There are lots of different concepts here.  The entire influence from gymnastics and all that, the mysterious ‘centre of body’ stuff from yoga etc.  Then the fact that the fitness industry started obsessing over core, it’s become more mainstream to use as a thing.  Now it’s starting to get debunked as an idea.

The core of anything, if you talk about the core of a concept, or nuclear reactor, it is the most important thing.  It easily establishes itself as a crucial aspect of what we are doing.  It’s also wording, not necessarily that important.

EL: Looking from the fitness point of view, if we look at the new cycles of fitness.  I’ve personally been through about 3 or 4 of them I can remember, trends coming and going.

When I started, core training was super important.  There were two distinct camps.  One was, belly button touches your spine, and that is what causes stability.  The other was, no, inhale air into your belly button and squeeze everything like a belt; that causes stability.

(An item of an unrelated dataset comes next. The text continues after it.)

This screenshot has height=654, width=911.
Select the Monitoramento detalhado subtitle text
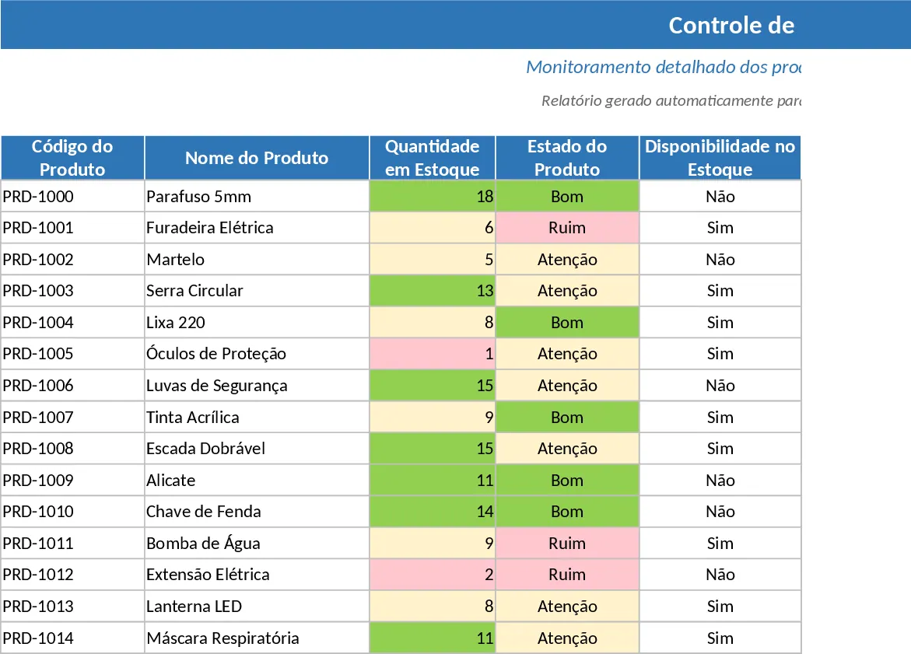(x=664, y=68)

When I first learned to squat, I was always trying to pull my belly button to my spine to stabilize.  It was an overdone concept.  Both were trying to explain the same thing: create intra-abdominal pressure.

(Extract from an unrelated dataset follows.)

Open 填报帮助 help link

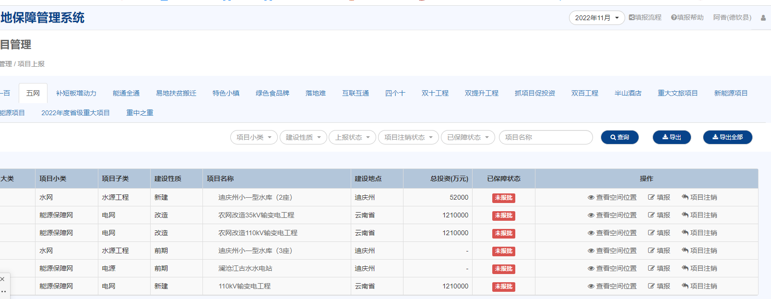tap(687, 17)
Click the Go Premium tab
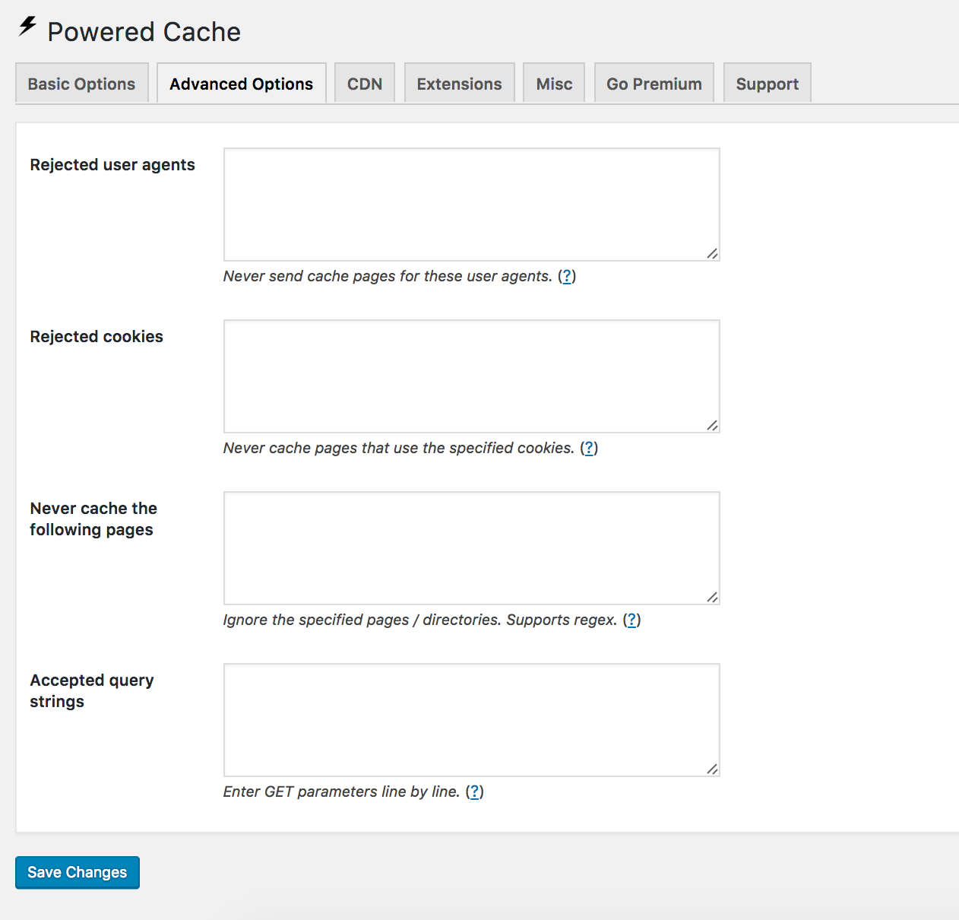Screen dimensions: 959x920 pyautogui.click(x=654, y=84)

Then people began to question, what is the actual definition of core?  It ranges from everything from transversus abdominus muscle, the girdle connecting pelvis and ribs, all the way to basically everything that isn’t arms/legs/head.  This gets to the core of it, there is really no standard definition of what the core is.

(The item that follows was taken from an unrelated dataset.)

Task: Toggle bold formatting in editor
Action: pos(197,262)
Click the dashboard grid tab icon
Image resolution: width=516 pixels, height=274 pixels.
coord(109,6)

There are a lot of things it isn’t.  The limbs aren’t.  Then using the broader definition we could say shoulders, scapula are part of the core.  Scapula is, but humerus is not.  It gets interesting when we look at the actual definition.

I feel like we will be speaking to a lot of the converted in this episode, but at the same time, what I want with core training is not rigidness.  People try to make this block core, like cement.  I want to develop control, give people options.  That is what is going on here.

If the body is maintaining a straight position, it extends its balance beyond something else, and has to adopt the strategy of deforming other parts of the body segments to maintain body mass over something.

You see this in balance.  Someone has gone beyond their capacity to maintain a straight line.  Something else has to default.  If you’re standing and lean too far forwards, you shoot your ass back and bend the knees.  Balance is maintained.

Equivalent things happen in handstand in our rebalance and different levels of rebalancing.  People extrapolate this.  Visually I see an arch in lower back; that must mean they have lost the ability to contract the abdominals and maintain the crunching position.

Most likely, the problem originated lower down.  What you see is the effect and not the cause.

MK: As you are arching over and your legs start going in that direction, rectus abdominus and stuff will start to fire.  Things are moving.  Unless you’re able to reestablish with hands and shoulders – and anyone who can balance a handstand well knows what I’m talking about.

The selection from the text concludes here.